**Assigned task**
The records below hold a stretch from the line with "Screen dimensions: 644x289" through the line with "Click the ZAP logo in title bar"; return exactly those lines, ends included, and nothing more.

Top of Materials provided

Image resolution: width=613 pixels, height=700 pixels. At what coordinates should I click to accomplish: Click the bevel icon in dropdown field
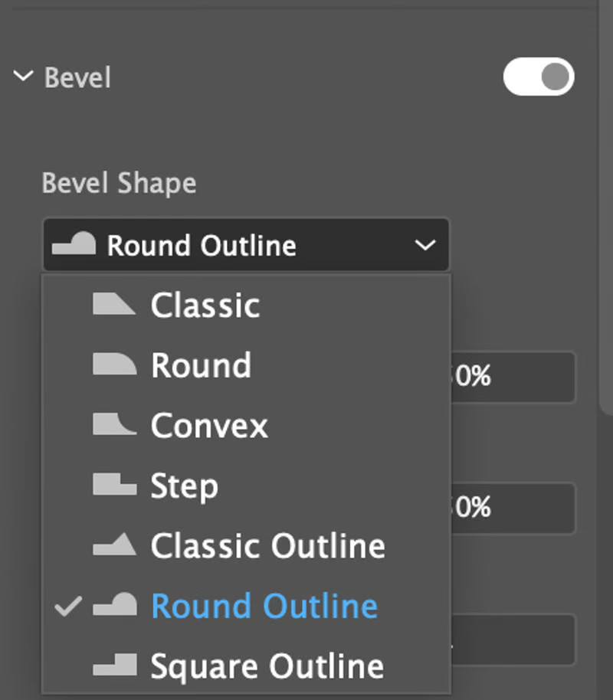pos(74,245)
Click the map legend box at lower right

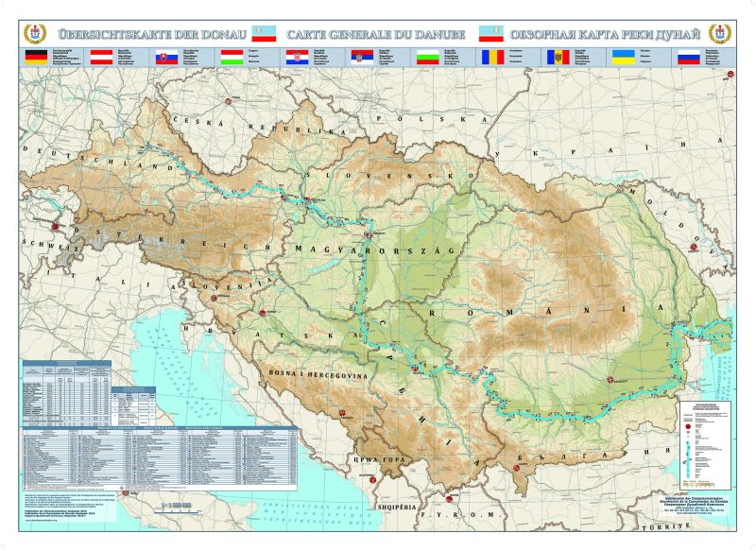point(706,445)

Bottom of Materials provided
Top of Materials provided

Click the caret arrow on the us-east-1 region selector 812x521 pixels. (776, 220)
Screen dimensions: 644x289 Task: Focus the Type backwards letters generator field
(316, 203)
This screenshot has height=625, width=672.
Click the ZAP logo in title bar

Bottom of Materials provided
Top of Materials provided

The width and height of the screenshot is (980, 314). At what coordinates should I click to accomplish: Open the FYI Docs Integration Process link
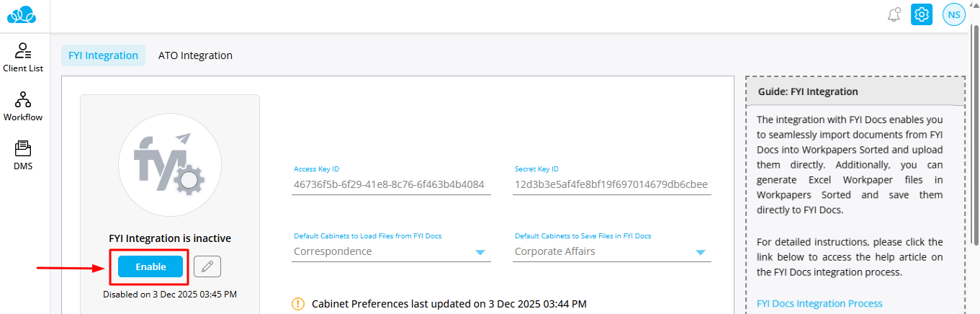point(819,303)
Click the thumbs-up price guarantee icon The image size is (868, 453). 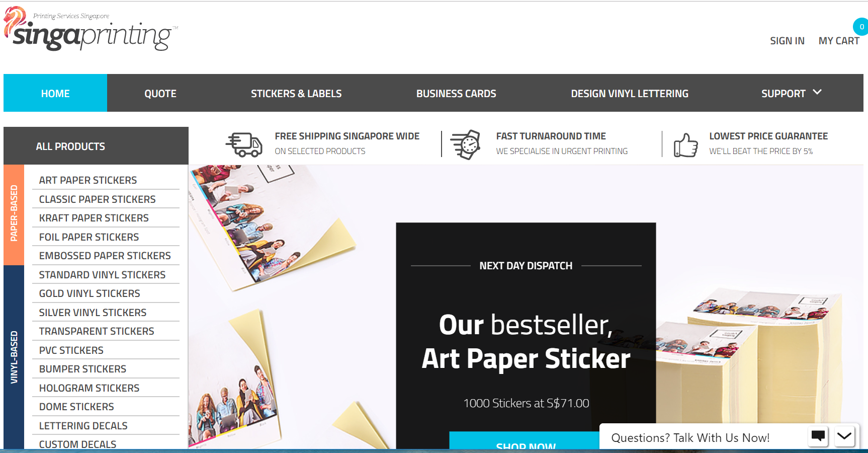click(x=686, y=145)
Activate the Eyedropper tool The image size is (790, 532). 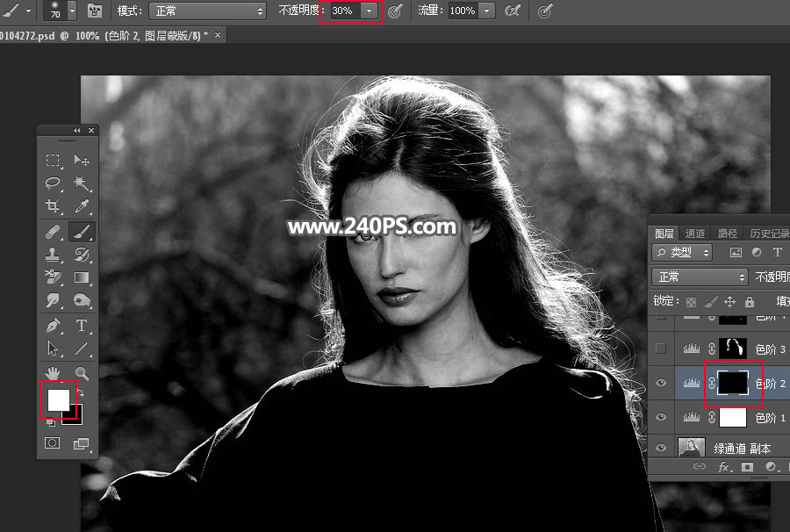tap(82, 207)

Bottom of Materials provided

**Your solution**
Screen dimensions: 644x289 Task: Focus the Type backwards letters generator field
(316, 203)
This screenshot has height=625, width=672.
Click the ZAP logo in title bar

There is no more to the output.